■ WHAT IS ASKED: Put the records from the line with "Check the Select" to the line with "Screen dimensions: 1368x744", both included, into a Markdown table with the columns Row and Line. Give each line a row number and leave out blank lines.

■ GIVEN ENTRIES:
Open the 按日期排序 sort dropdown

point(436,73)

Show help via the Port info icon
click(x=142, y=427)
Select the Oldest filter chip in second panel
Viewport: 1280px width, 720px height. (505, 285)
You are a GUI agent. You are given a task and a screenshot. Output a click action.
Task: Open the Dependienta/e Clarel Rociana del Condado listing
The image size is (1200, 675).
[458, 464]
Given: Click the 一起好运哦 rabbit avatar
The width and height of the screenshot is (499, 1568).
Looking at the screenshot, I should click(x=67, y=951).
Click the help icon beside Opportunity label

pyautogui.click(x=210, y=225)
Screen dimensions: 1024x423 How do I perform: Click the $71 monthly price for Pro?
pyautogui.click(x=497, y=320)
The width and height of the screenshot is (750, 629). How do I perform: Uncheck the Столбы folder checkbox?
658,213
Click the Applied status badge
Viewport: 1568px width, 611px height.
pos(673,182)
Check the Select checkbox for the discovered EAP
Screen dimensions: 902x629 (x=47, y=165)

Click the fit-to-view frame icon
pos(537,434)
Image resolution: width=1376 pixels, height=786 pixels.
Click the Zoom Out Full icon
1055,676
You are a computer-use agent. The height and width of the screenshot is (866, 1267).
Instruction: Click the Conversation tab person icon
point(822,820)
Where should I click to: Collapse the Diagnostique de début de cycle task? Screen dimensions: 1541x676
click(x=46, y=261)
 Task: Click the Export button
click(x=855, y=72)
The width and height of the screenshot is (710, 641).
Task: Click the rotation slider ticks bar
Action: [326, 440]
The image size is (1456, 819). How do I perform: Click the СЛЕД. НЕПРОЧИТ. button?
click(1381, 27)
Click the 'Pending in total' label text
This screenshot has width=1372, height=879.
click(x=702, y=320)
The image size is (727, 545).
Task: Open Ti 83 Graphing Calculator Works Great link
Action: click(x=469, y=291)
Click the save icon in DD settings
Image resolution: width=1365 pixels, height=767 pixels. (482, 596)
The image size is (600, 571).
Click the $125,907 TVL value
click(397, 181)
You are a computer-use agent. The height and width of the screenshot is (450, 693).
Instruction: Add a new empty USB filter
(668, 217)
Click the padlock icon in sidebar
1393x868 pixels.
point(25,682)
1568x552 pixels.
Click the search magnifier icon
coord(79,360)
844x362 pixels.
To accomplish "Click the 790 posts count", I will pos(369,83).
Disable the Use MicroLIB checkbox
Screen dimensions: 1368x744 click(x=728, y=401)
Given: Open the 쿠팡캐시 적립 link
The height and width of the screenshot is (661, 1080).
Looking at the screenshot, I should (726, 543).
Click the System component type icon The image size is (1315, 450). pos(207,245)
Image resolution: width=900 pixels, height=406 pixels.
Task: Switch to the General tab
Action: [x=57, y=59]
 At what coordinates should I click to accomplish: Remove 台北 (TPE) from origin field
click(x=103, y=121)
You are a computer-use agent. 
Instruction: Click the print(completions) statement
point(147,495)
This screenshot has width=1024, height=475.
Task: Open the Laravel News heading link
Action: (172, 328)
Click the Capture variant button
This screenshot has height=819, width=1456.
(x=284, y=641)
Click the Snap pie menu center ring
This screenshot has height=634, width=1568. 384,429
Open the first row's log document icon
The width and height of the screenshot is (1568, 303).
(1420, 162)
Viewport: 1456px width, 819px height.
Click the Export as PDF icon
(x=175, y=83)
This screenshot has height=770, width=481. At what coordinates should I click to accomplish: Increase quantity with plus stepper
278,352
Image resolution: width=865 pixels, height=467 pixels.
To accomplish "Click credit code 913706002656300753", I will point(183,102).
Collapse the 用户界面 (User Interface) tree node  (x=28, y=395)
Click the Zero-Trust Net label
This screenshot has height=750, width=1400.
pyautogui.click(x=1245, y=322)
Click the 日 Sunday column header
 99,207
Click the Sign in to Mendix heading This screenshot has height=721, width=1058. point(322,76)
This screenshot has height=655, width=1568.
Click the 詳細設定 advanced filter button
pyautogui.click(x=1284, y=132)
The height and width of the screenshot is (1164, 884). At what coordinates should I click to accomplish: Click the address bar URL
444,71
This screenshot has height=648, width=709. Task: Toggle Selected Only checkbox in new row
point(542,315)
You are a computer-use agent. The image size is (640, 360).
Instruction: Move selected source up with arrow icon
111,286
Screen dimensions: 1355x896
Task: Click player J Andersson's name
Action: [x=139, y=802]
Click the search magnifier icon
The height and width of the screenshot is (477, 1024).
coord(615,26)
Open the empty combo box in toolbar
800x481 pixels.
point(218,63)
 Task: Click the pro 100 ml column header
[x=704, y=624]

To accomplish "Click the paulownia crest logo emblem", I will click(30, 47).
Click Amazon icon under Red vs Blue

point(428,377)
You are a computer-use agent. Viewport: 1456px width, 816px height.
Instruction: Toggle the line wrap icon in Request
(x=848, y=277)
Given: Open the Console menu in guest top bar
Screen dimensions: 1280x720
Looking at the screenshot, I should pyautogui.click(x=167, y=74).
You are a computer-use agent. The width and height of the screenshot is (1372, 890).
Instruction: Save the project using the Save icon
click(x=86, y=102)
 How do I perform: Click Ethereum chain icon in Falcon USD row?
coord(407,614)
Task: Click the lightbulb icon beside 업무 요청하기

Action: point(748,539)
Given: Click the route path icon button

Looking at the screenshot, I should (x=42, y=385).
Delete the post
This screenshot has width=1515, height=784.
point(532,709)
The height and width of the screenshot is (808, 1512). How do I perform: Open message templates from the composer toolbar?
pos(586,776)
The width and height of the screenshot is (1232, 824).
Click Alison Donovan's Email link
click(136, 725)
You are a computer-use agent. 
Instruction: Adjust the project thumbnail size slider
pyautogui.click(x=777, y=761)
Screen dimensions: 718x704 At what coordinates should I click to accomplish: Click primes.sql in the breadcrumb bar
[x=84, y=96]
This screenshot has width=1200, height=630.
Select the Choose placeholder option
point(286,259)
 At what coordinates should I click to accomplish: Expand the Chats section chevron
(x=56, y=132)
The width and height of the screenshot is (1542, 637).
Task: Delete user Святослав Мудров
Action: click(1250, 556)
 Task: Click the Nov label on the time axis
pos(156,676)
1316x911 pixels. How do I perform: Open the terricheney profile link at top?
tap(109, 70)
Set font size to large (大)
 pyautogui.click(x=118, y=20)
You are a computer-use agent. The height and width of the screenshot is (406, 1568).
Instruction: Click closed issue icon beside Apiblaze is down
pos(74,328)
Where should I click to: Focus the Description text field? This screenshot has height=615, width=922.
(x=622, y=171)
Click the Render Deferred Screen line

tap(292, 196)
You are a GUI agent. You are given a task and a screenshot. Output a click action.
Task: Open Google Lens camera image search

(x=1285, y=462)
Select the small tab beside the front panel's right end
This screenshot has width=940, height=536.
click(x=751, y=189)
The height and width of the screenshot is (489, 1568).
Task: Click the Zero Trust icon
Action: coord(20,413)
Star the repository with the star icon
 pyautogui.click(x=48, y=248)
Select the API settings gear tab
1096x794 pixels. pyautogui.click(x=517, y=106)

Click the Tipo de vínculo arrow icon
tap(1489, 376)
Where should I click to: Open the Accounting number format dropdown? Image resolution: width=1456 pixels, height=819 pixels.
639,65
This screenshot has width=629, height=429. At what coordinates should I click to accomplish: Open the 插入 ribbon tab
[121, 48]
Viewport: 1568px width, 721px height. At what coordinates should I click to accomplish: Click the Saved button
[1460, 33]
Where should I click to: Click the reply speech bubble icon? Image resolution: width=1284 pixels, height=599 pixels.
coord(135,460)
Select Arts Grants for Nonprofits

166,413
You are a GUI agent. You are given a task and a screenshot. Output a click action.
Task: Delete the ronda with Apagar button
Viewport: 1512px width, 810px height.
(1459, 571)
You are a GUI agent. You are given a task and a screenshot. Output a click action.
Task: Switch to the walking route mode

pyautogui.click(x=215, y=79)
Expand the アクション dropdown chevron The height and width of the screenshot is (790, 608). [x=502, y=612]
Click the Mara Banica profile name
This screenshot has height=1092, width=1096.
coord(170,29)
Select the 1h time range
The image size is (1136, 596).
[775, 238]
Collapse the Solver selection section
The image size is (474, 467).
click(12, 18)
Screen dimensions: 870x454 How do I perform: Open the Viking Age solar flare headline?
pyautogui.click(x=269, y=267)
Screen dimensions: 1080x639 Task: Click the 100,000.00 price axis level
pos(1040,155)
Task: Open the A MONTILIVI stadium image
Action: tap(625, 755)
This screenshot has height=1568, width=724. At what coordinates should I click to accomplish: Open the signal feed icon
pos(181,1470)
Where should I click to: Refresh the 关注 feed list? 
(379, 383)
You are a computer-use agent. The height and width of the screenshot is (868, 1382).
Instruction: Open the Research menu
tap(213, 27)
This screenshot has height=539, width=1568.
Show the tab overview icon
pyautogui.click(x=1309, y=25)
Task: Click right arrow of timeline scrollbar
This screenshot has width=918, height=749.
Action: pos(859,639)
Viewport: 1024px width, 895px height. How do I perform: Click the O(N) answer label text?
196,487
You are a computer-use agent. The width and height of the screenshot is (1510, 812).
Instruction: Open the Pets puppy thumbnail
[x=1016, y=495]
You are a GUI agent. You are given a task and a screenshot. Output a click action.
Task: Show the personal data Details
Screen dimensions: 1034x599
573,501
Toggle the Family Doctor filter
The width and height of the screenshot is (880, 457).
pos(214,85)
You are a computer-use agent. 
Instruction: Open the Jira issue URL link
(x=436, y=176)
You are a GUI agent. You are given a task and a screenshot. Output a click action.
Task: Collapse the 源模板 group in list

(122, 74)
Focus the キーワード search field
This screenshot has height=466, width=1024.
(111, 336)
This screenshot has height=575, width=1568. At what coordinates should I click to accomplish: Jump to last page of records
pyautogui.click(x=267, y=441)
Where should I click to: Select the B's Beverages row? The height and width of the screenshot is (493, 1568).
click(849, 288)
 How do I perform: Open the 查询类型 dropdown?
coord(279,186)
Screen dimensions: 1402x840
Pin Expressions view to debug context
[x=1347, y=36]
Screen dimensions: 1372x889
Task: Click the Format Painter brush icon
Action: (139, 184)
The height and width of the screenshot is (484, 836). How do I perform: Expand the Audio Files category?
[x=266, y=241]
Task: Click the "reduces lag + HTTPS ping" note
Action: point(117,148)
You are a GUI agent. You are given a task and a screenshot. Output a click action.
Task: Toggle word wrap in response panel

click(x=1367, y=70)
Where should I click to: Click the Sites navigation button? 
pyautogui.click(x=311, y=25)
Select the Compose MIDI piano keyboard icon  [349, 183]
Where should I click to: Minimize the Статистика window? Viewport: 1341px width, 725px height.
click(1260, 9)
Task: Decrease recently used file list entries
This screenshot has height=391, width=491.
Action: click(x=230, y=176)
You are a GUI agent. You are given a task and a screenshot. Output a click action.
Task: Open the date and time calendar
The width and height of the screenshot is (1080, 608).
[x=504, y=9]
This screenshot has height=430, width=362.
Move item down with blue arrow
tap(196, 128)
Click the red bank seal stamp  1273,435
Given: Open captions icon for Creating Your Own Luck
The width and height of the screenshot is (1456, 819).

■ SOLUTION:
| Row | Line |
|---|---|
| 1 | Check the Select checkbox for the discovered EAP |
| 2 | Screen dimensions: 902x629 (x=47, y=165) |
| 3 | Click the fit-to-view frame icon |
| 4 | pos(537,434) |
| 5 | Image resolution: width=1376 pixels, height=786 pixels. |
| 6 | Click the Zoom Out Full icon |
| 7 | 1055,676 |
| 8 | You are a computer-use agent. The height and width of the screenshot is (866, 1267). |
| 9 | Instruction: Click the Conversation tab person icon |
| 10 | point(822,820) |
| 11 | Where should I click to: Collapse the Diagnostique de début de cycle task? Screen dimensions: 1541x676 |
| 12 | click(x=46, y=261) |
| 13 |  Task: Click the Export button |
| 14 | click(x=855, y=72) |
| 15 | The width and height of the screenshot is (710, 641). |
| 16 | Task: Click the rotation slider ticks bar |
| 17 | Action: [326, 440] |
| 18 | The image size is (1456, 819). How do I perform: Click the СЛЕД. НЕПРОЧИТ. button? |
| 19 | click(1381, 27) |
| 20 | Click the 'Pending in total' label text |
| 21 | This screenshot has width=1372, height=879. |
| 22 | click(x=702, y=320) |
| 23 | The image size is (727, 545). |
| 24 | Task: Open Ti 83 Graphing Calculator Works Great link |
| 25 | Action: click(x=469, y=291) |
| 26 | Click the save icon in DD settings |
| 27 | Image resolution: width=1365 pixels, height=767 pixels. (482, 596) |
| 28 | The image size is (600, 571). |
| 29 | Click the $125,907 TVL value |
| 30 | click(397, 181) |
| 31 | You are a computer-use agent. The height and width of the screenshot is (450, 693). |
| 32 | Instruction: Add a new empty USB filter |
| 33 | (668, 217) |
| 34 | Click the padlock icon in sidebar |
| 35 | 1393x868 pixels. |
| 36 | point(25,682) |
| 37 | 1568x552 pixels. |
| 38 | Click the search magnifier icon |
| 39 | coord(79,360) |
| 40 | 844x362 pixels. |
| 41 | To accomplish "Click the 790 posts count", I will pos(369,83). |
| 42 | Disable the Use MicroLIB checkbox |
| 43 | Screen dimensions: 1368x744 click(x=728, y=401) |